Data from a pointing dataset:
··········

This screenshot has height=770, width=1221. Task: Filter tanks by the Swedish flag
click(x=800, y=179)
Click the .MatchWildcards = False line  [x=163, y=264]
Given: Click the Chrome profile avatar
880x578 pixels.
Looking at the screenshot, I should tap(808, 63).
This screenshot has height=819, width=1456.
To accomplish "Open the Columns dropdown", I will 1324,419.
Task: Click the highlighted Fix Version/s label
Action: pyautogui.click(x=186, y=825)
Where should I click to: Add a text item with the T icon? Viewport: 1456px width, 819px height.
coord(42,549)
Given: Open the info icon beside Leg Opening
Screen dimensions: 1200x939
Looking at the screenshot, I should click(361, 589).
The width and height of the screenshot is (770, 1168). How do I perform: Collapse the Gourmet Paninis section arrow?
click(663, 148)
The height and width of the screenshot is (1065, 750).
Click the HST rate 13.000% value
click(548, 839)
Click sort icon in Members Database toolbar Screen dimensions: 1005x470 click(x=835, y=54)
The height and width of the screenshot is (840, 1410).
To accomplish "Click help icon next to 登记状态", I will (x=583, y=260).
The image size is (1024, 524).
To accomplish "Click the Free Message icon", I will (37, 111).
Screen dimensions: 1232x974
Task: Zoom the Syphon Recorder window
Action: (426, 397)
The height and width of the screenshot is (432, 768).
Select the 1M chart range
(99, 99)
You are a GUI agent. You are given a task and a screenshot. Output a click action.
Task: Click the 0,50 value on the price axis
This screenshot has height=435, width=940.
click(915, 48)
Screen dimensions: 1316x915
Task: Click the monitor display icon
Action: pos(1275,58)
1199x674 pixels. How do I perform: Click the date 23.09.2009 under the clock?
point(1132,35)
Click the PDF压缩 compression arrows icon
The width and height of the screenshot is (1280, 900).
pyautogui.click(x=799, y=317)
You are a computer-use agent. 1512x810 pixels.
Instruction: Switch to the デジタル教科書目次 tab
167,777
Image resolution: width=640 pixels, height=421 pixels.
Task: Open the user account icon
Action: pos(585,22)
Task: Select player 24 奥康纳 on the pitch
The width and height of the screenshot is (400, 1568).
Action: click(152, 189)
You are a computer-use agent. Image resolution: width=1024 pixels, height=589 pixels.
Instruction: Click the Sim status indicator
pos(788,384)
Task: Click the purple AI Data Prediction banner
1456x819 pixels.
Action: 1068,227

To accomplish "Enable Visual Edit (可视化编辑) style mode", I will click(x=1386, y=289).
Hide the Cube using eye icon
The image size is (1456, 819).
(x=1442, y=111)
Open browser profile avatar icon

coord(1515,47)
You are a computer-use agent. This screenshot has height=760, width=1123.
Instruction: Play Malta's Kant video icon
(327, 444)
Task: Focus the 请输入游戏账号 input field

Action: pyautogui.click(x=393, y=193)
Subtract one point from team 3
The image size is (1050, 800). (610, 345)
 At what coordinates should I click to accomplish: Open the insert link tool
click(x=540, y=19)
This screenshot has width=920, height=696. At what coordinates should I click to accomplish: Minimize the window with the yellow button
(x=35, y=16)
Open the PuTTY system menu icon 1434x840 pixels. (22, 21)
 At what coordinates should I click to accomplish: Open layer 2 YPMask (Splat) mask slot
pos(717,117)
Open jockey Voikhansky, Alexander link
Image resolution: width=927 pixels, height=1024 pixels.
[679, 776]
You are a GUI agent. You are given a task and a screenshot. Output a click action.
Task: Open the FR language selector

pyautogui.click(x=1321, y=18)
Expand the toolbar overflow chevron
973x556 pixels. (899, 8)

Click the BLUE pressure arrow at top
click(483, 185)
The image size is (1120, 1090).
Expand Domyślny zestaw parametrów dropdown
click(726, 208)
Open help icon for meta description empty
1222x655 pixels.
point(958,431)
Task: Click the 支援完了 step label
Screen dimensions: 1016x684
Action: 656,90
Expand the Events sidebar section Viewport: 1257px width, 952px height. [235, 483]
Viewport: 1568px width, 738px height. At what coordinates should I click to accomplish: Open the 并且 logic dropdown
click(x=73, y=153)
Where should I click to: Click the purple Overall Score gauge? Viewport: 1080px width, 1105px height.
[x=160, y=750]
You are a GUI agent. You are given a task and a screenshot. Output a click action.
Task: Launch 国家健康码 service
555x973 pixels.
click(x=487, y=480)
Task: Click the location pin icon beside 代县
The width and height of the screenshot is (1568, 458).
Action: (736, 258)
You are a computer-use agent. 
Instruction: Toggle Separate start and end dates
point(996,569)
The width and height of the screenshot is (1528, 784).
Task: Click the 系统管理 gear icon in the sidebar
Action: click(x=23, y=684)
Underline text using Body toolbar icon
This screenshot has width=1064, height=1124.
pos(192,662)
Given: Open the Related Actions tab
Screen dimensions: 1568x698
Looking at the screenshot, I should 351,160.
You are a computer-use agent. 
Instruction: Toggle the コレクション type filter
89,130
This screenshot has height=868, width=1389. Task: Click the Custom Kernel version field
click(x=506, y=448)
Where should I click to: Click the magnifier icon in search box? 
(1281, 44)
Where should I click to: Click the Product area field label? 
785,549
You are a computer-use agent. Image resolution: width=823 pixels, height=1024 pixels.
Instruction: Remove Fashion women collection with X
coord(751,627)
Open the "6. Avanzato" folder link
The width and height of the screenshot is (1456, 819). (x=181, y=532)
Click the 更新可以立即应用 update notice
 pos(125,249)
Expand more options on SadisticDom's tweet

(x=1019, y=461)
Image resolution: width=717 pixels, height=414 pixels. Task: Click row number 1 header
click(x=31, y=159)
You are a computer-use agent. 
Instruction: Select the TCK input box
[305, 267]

··········

_Aim of the task_
Reproduce all of the data above verbatim, preserving every line in its original order.

_Solution for this task_
This screenshot has height=770, width=1221. Task: Filter tanks by the Swedish flag
click(x=800, y=179)
Click the .MatchWildcards = False line  [x=163, y=264]
Given: Click the Chrome profile avatar
880x578 pixels.
Looking at the screenshot, I should tap(808, 63).
This screenshot has height=819, width=1456.
To accomplish "Open the Columns dropdown", I will 1324,419.
Task: Click the highlighted Fix Version/s label
Action: pyautogui.click(x=186, y=825)
Where should I click to: Add a text item with the T icon? Viewport: 1456px width, 819px height.
coord(42,549)
Given: Open the info icon beside Leg Opening
Screen dimensions: 1200x939
Looking at the screenshot, I should click(361, 589).
The width and height of the screenshot is (770, 1168). How do I perform: Collapse the Gourmet Paninis section arrow?
click(663, 148)
The height and width of the screenshot is (1065, 750).
Click the HST rate 13.000% value
click(548, 839)
Click sort icon in Members Database toolbar Screen dimensions: 1005x470 click(x=835, y=54)
The height and width of the screenshot is (840, 1410).
To accomplish "Click help icon next to 登记状态", I will (x=583, y=260).
The image size is (1024, 524).
To accomplish "Click the Free Message icon", I will (37, 111).
Screen dimensions: 1232x974
Task: Zoom the Syphon Recorder window
Action: (426, 397)
The height and width of the screenshot is (432, 768).
Select the 1M chart range
(99, 99)
You are a GUI agent. You are given a task and a screenshot. Output a click action.
Task: Click the 0,50 value on the price axis
This screenshot has height=435, width=940.
click(915, 48)
Screen dimensions: 1316x915
Task: Click the monitor display icon
Action: pos(1275,58)
1199x674 pixels. How do I perform: Click the date 23.09.2009 under the clock?
point(1132,35)
Click the PDF压缩 compression arrows icon
The width and height of the screenshot is (1280, 900).
pyautogui.click(x=799, y=317)
You are a computer-use agent. 1512x810 pixels.
Instruction: Switch to the デジタル教科書目次 tab
167,777
Image resolution: width=640 pixels, height=421 pixels.
Task: Open the user account icon
Action: pos(585,22)
Task: Select player 24 奥康纳 on the pitch
The width and height of the screenshot is (400, 1568).
Action: click(152, 189)
You are a computer-use agent. Image resolution: width=1024 pixels, height=589 pixels.
Instruction: Click the Sim status indicator
pos(788,384)
Task: Click the purple AI Data Prediction banner
1456x819 pixels.
Action: 1068,227

To accomplish "Enable Visual Edit (可视化编辑) style mode", I will click(x=1386, y=289).
Hide the Cube using eye icon
The image size is (1456, 819).
(x=1442, y=111)
Open browser profile avatar icon

coord(1515,47)
You are a computer-use agent. This screenshot has height=760, width=1123.
Instruction: Play Malta's Kant video icon
(327, 444)
Task: Focus the 请输入游戏账号 input field

Action: pyautogui.click(x=393, y=193)
Subtract one point from team 3
The image size is (1050, 800). (610, 345)
 At what coordinates should I click to accomplish: Open the insert link tool
click(x=540, y=19)
This screenshot has width=920, height=696. At what coordinates should I click to accomplish: Minimize the window with the yellow button
(x=35, y=16)
Open the PuTTY system menu icon 1434x840 pixels. (22, 21)
 At what coordinates should I click to accomplish: Open layer 2 YPMask (Splat) mask slot
pos(717,117)
Open jockey Voikhansky, Alexander link
Image resolution: width=927 pixels, height=1024 pixels.
[679, 776]
You are a GUI agent. You are given a task and a screenshot. Output a click action.
Task: Open the FR language selector

pyautogui.click(x=1321, y=18)
Expand the toolbar overflow chevron
973x556 pixels. (899, 8)

Click the BLUE pressure arrow at top
click(483, 185)
The image size is (1120, 1090).
Expand Domyślny zestaw parametrów dropdown
click(726, 208)
Open help icon for meta description empty
1222x655 pixels.
point(958,431)
Task: Click the 支援完了 step label
Screen dimensions: 1016x684
Action: 656,90
Expand the Events sidebar section Viewport: 1257px width, 952px height. [235, 483]
Viewport: 1568px width, 738px height. At what coordinates should I click to accomplish: Open the 并且 logic dropdown
click(x=73, y=153)
Where should I click to: Click the purple Overall Score gauge? Viewport: 1080px width, 1105px height.
[x=160, y=750]
You are a GUI agent. You are given a task and a screenshot. Output a click action.
Task: Launch 国家健康码 service
555x973 pixels.
click(x=487, y=480)
Task: Click the location pin icon beside 代县
The width and height of the screenshot is (1568, 458).
Action: (736, 258)
You are a computer-use agent. 
Instruction: Toggle Separate start and end dates
point(996,569)
The width and height of the screenshot is (1528, 784).
Task: Click the 系统管理 gear icon in the sidebar
Action: click(x=23, y=684)
Underline text using Body toolbar icon
This screenshot has width=1064, height=1124.
pos(192,662)
Given: Open the Related Actions tab
Screen dimensions: 1568x698
Looking at the screenshot, I should 351,160.
You are a computer-use agent. 
Instruction: Toggle the コレクション type filter
89,130
This screenshot has height=868, width=1389. Task: Click the Custom Kernel version field
click(x=506, y=448)
Where should I click to: Click the magnifier icon in search box? 
(1281, 44)
Where should I click to: Click the Product area field label? 
785,549
You are a computer-use agent. Image resolution: width=823 pixels, height=1024 pixels.
Instruction: Remove Fashion women collection with X
coord(751,627)
Open the "6. Avanzato" folder link
The width and height of the screenshot is (1456, 819). (x=181, y=532)
Click the 更新可以立即应用 update notice
 pos(125,249)
Expand more options on SadisticDom's tweet

(x=1019, y=461)
Image resolution: width=717 pixels, height=414 pixels. Task: Click row number 1 header
click(x=31, y=159)
You are a computer-use agent. 
Instruction: Select the TCK input box
[305, 267]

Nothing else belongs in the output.